At Loomia we recently decided that for improved scalability, we need to move some of our data out of MySQL and into another form of persistent storage better suited for what is mostly key-value data.
To that end, we started researching various ‘no sql’ options. What follows is a discussion of how we went about our research and how we reached our decision. I found the articles listed in the references below to be valuable in our research; my hope is that this write-up may be of use to others.
Our approach was to draft a longish list of candidates for a first round of analysis and winnow that down to a short list of candidates for actual deployment and testing.
Although many of the solutions we looked at are more than key-value stores, for simplicity sake I refer to them all that way (or sometimes as ‘kv stores’). And apologies in advance to anyone working on these various projects if I've misrepresented anything about them -- please let me know and I will make the appropriate corrections.
RDBMS alternatives are an active topic of discussion in the technology world at the moment and listed below are a number of helpful articles written on the subject. I am very grateful to the authors for their insights:
- Leonard Lin presents a nice general comparison of key-value stores (the comments, in particular, are surprisingly intelligent and useful): http://randomfoo.net/2009/04/20/some-notes-on-distributed-key-stores
- Another nice general comparison by Richard Jones: http://www.metabrew.com/article/anti-rdbms-a-list-of-distributed-key-value-stores/
- A video of Bob Ippolito's talk 'Drop Acid and Think About Data' - not to be missed: http://blip.tv/file/1949416/
- Discussion of the Tokyo suite vs.
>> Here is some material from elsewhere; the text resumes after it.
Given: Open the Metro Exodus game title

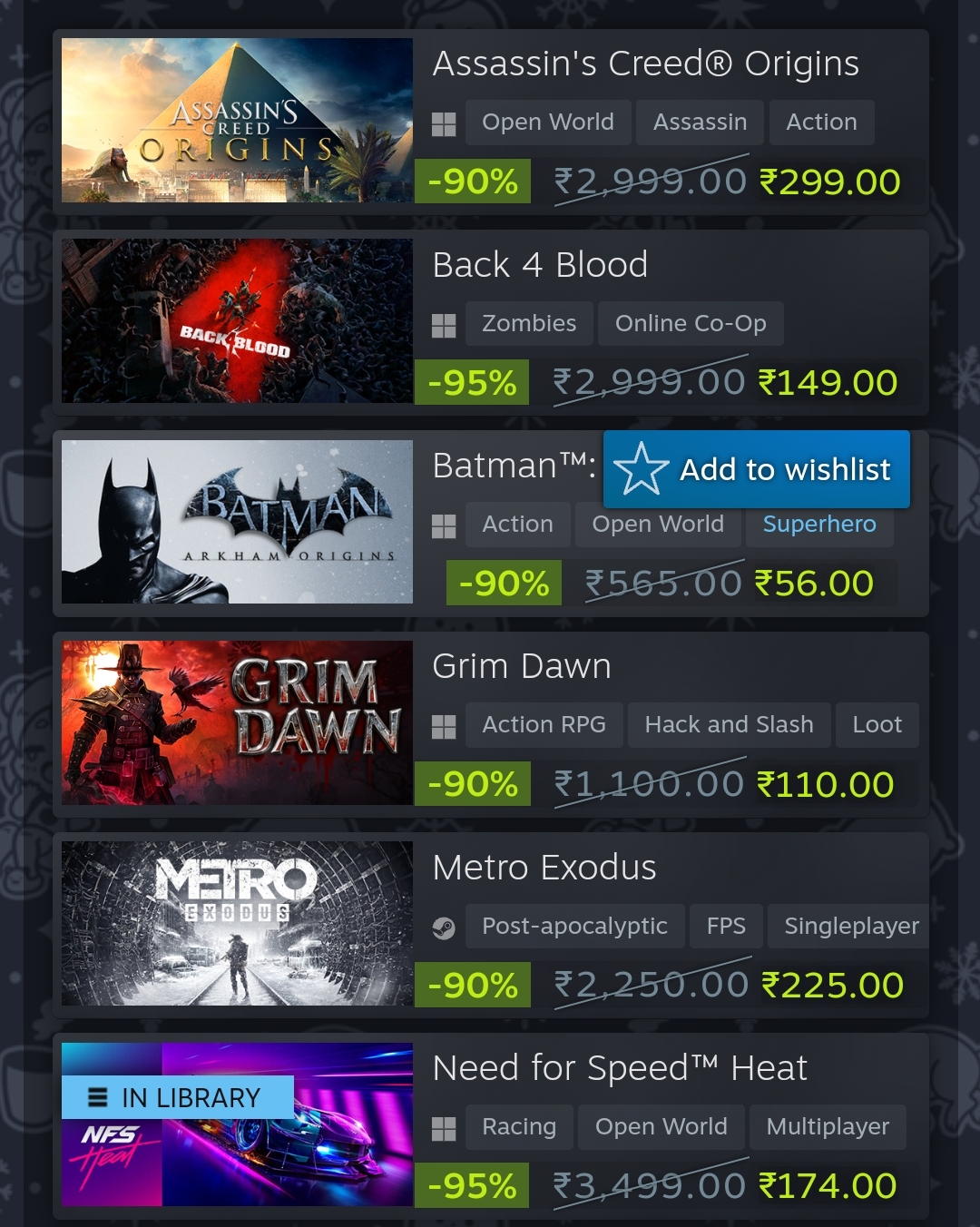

Mongo at Blue Collar Informatics: http://bcbio.wordpress.com/2009/05/10/evaluating-key-value-and-document-stores-for-short-read-data/
- Jonathan Ellis (who works on Cassandra) does a nice round-up here: http://www.rackspacecloud.com/blog/2009/11/09/nosql-ecosystem/#
We defined the following requirements for our candidates:
- The kv store needs to be able to handle arbitrarily large amounts of data, which means that we need to be able to scale writes across multiple machines.
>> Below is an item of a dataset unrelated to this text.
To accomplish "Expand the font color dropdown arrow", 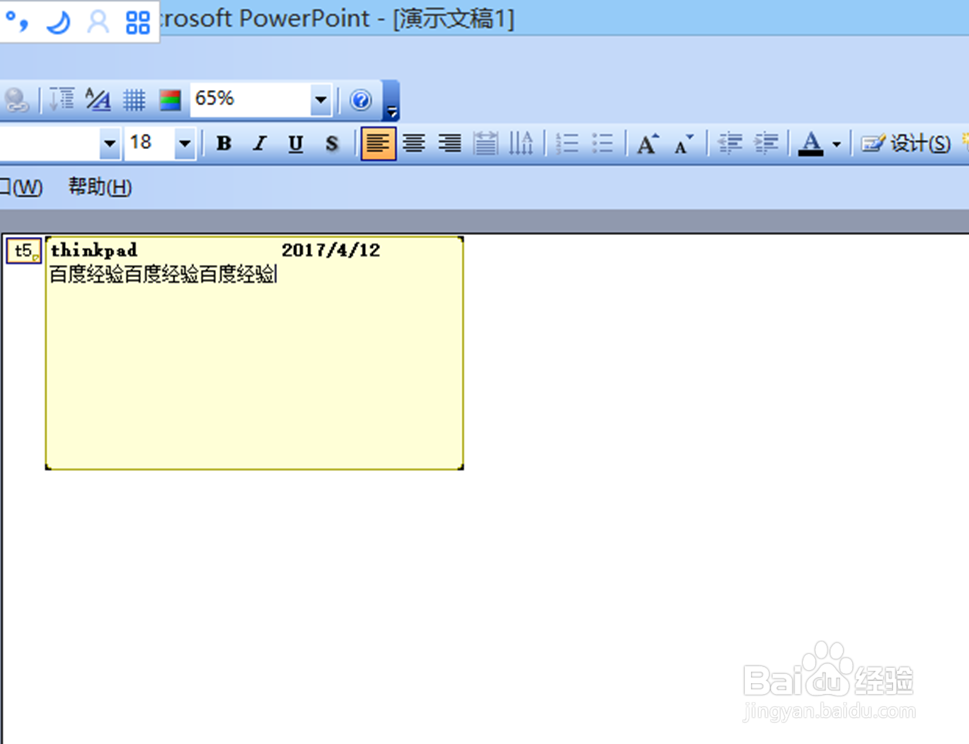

- The read performance needs to be excellent (since most of the queries will be cache misses, so a caching layer won't help much)
- The write performance needs to be good
- The kv store needs to be readable and writable by many clients at once
- High Availablity
- The kv store needs to be highly available
- Python friendliness
- Python bindings for the kv store should exist
- Back-up and recovery
- There should be some facility for back-up and recovery of the data
- Network accessibility
- The kv store needs to be accessible over the network (e.g. Berkeley DB is not network accessible)
- Ease of deployment
- Ideally, the kv store would be fairly easy to deploy
- The kv store should have a substantial user community and should have been deployed in existing production applications
Round 1 Candidates
We immediately ruled out two solutions:
For Redis, the entire data set needs to fit in memory and scalaris is not persisted to disk (at least as of now).
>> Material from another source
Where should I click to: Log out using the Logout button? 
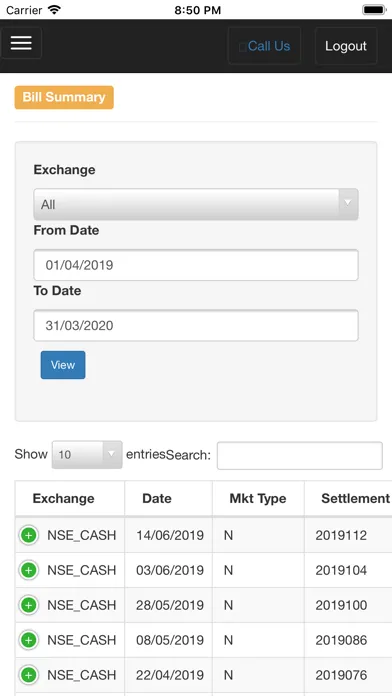tap(346, 46)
We then settled on the following list of candidates:
Assessment of the Candidates
- Built on top of Tokyo Tyrant
- Used by SNS plurk.com: http://opensource.plurk.com/LightCloud/
- LightCloud is a distributed db -- it adds a universal hashing layer to Tokyo Tyrant
- Discussion of LC here: http://news.ycombinator.com/item?id=498581
- Supports scripting in Lua (which is supposedly extremely fast) - this is interesting because it might provide us a way to do auto increments
- Conclusion: LightCloud is definitely worth looking at given that Tokyo Tyrant gets good reviews
- Open-sourced by Facebook
- From the web page:
- "Cassandra was open sourced by Facebook in 2008, where it was designed by one of the authors of Dynamo. In a lot of ways you can think of Cassandra as Dynamo 2.0. Cassandra is in production use at Rackspace, Digg, and a number of other companies, but is still under heavy development."
- No compression
- Easy to administer, but not polished (according to Bob Ippolito)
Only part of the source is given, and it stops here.